In ogni caso nelle sue quattro stagioni l'Inter ha sempre giocato come una squadra, al di là dei risultati che dipendono anche dalla fortuna, con gente che accompagnava l'azione invece di dare o pretendere il pallone sui piedi e vaffanculare l'autore di ogni errore.
Con dedica alla corrente di pensiero becera che dice che nel calcio contano solo i trofei, quando non direttamente la 'mentalità internazionale'. [...]".

1 commento:

  1. Condivido l'interessante analisi di Olivari: quello che distingue il calcio inglese da quello italiano è, prima dei soldi, una superiore capacità di programmazione nel tempo.

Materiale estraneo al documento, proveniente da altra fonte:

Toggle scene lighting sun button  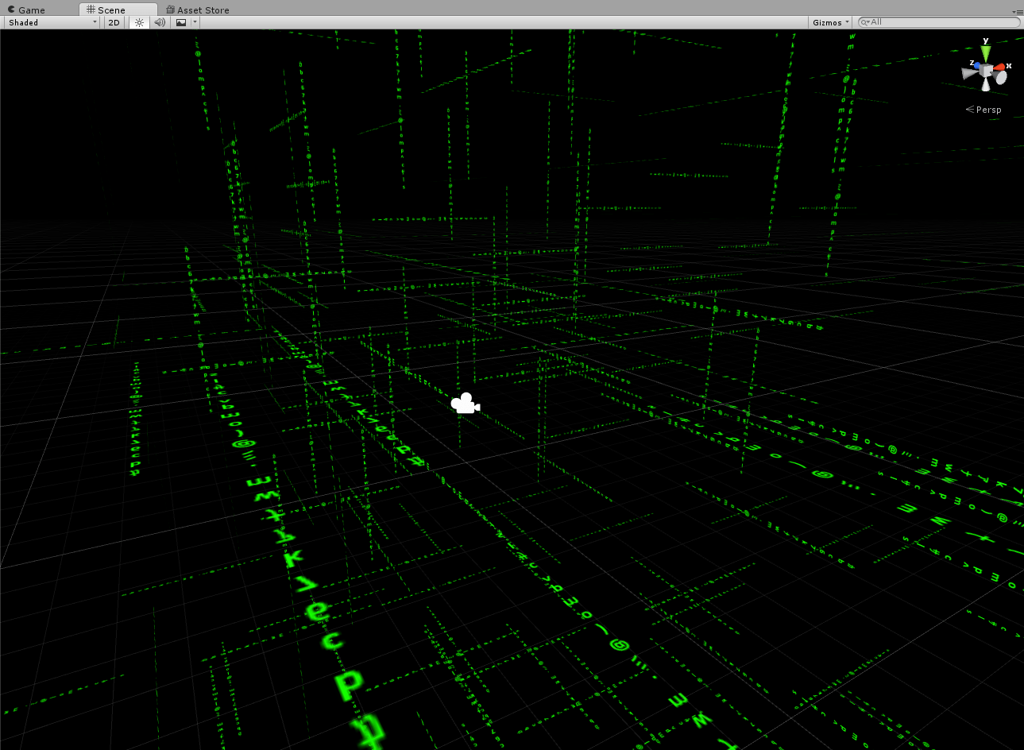coord(139,22)
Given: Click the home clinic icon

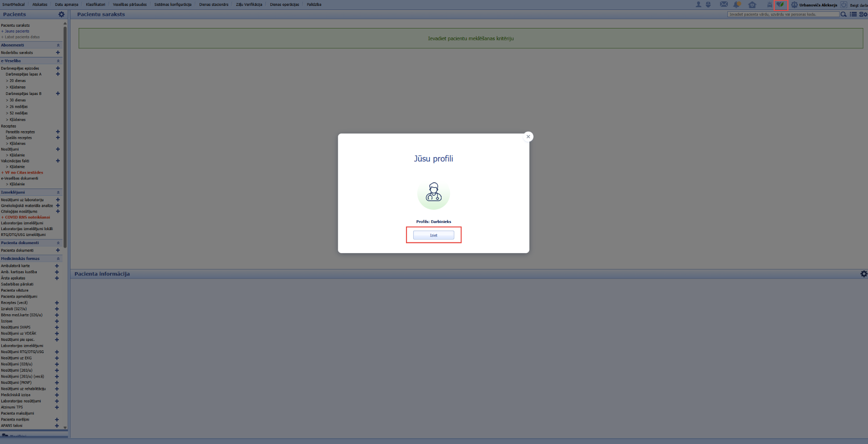Looking at the screenshot, I should 752,5.
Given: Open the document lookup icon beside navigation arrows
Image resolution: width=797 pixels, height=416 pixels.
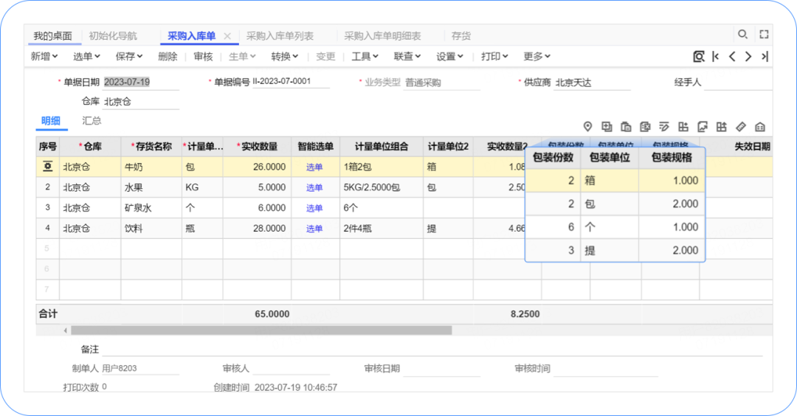Looking at the screenshot, I should pyautogui.click(x=698, y=57).
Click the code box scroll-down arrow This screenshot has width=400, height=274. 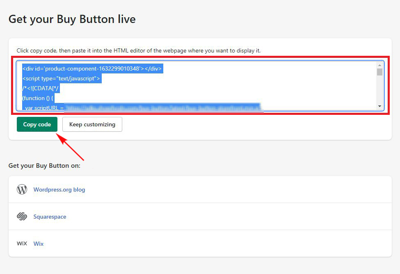pyautogui.click(x=379, y=106)

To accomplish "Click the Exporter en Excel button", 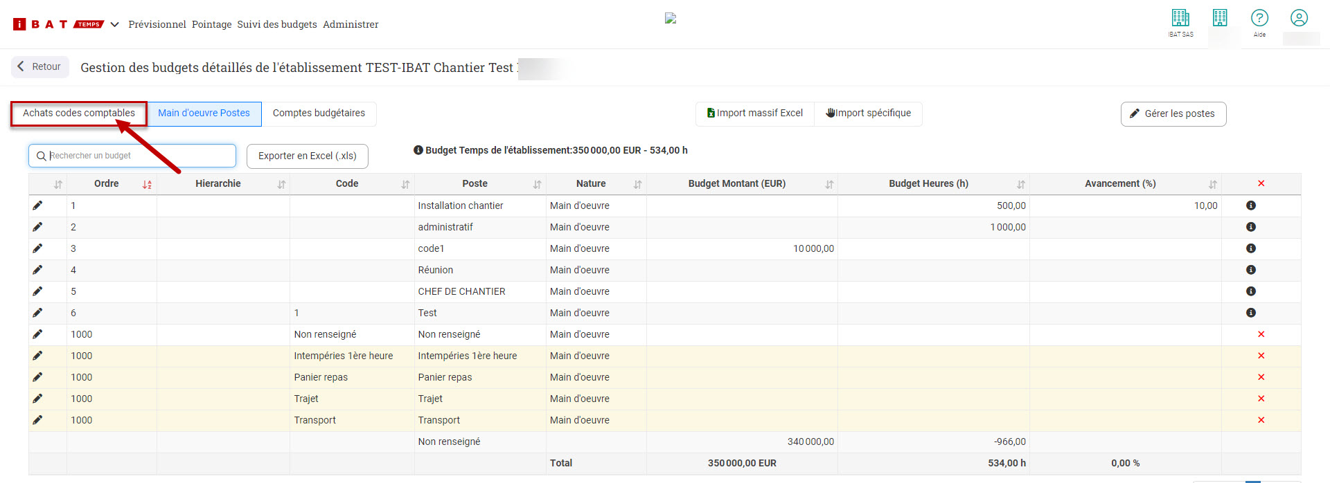I will coord(307,156).
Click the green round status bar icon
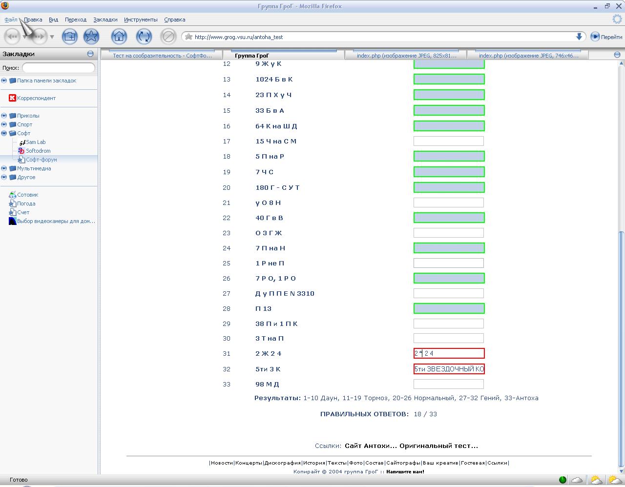The height and width of the screenshot is (487, 625). [x=563, y=480]
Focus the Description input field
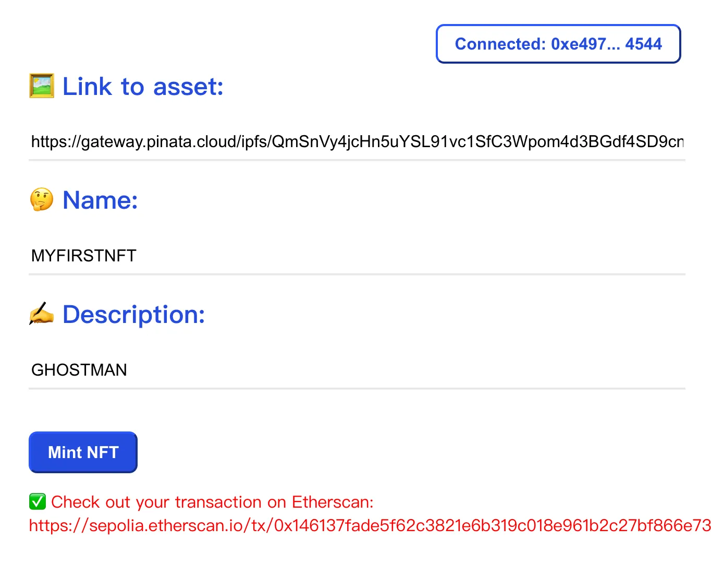Image resolution: width=711 pixels, height=576 pixels. [x=357, y=370]
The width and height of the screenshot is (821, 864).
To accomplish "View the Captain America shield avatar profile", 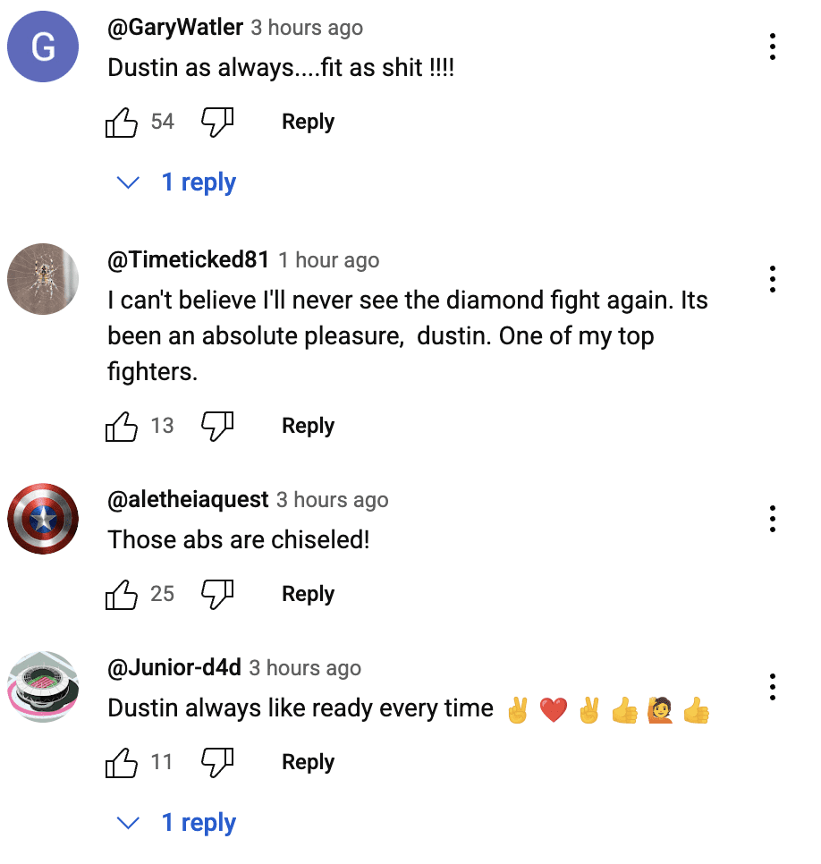I will [x=43, y=519].
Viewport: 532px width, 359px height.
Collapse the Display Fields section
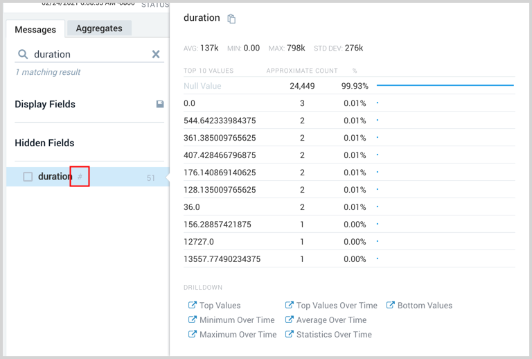click(45, 104)
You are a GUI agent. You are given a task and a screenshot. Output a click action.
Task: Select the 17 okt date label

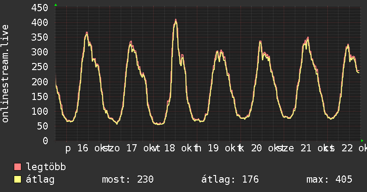point(140,148)
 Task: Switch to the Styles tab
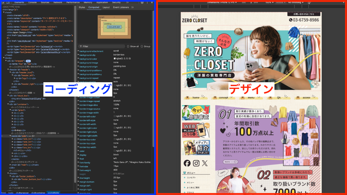pyautogui.click(x=82, y=7)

    A mio avviso si spiega con una maggiore cultura calcistica, che dà meno pressione e più tempo a dirigenti e ad allenatori. Qui in Italia se sei in una grande squadra, se non vinci subito sei un fallito.

    Emblematico il curriculum di Sir Ferguson, che prima di vincere tutto al Manchester United, su quella stessa panchina era rimasto ben 5 anni senza vincere nulla. E nessuno l'ha cacciato...

    E ora i risultati si vedono, dopo un ventennio sulla stessa panchina! Un record insuperabile qui in Italia...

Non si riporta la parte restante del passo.